We also performed a joint analysis of available data on sex chromosome variants (9) and identified rs2807267 as genome-wide significant [odds ratio (OR) for T allele (ORT) = 1.07, P = 6.86 × 10−9; fixed-effects inverse-variance meta-analysis] (tables S9 and S10). This variant lies within an enhancer peak specific for T cells and is 948 base pair (bp) downstream of the RNA U6 small nuclear 320 pseudogene (RNU6-320P), a component of the U6 small nuclear ribonucleoprotein (snRNP) that is part of the spliceosome and responsible for the splicing of introns from pre-mRNA (Fig. 2B) (14). The nearest gene is VGLL1 (27,486 bp upstream) that has been proposed to be a co-activator of mammalian transcription factors (15). No variant in the Y chromosome had a P value lower than 0.05 (fixed-effects inverse-variance meta-analysis).

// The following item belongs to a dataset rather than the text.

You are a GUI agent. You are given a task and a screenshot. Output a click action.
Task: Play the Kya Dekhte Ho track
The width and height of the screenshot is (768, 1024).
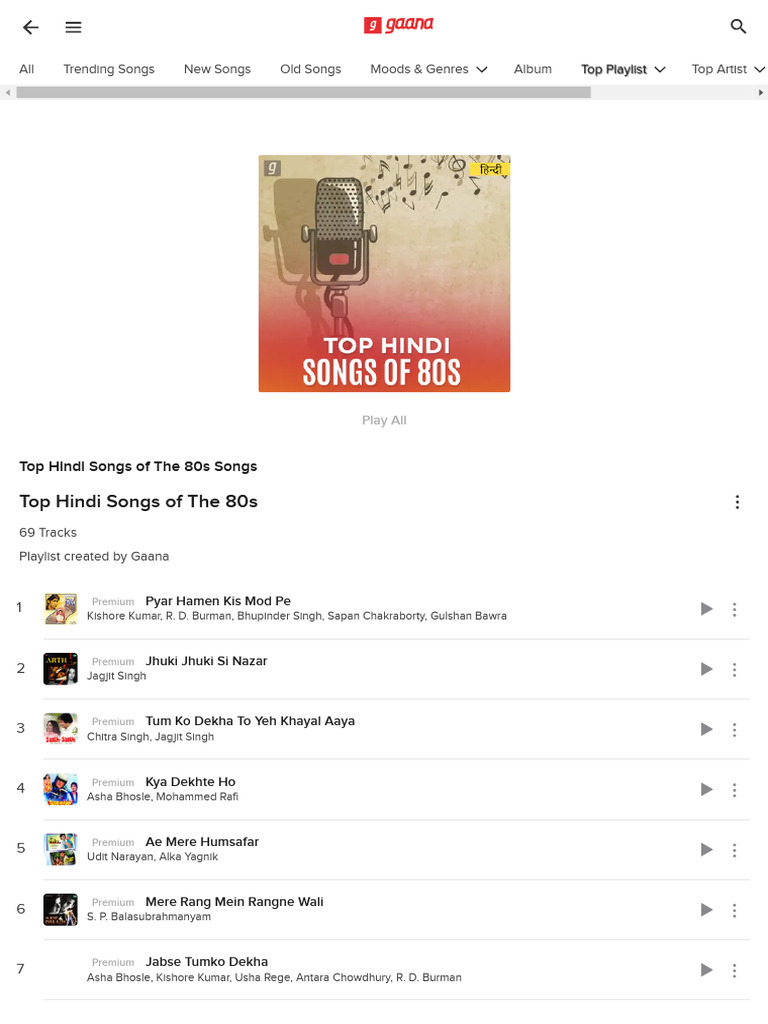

The MHC was the first MS susceptibility locus to be identified, and prior studies have found that the MHC harbors multiple independent susceptibility variants, including interactions within the class II human leukocyte antigen (HLA) genes (16, 17). We undertook a detailed modeling of this region to account for its long-range linkage disequilibrium and allelic heterogeneity using SNP data as well as imputed classical alleles and amino acids of the HLA genes in the assembled data. We confirmed prior MHC susceptibility variants (including a nonclassical HLA effect located in the TNFA/LST1 long haplotype) and extended the association map to uncover a total of 31 statistically independent effects at the genome-wide level within the MHC (Fig. 3 and table S11). Multiple HLA and nearby non-HLA genes have several independent effects that can now be identified because of our large sample; for example, the HLA-DRB1 locus has six statistically independent effects. Another finding involves HLA-B, which also appears to harbor six independent effects on MS susceptibility. The role of the nonclassical HLA and non-HLA genome in the MHC is also highlighted. One-third (9 out of 31) of the identified variants lie within either intergenic regions or in a long-range haplotype that contains several nonclassical HLA and other non-HLA genes (17).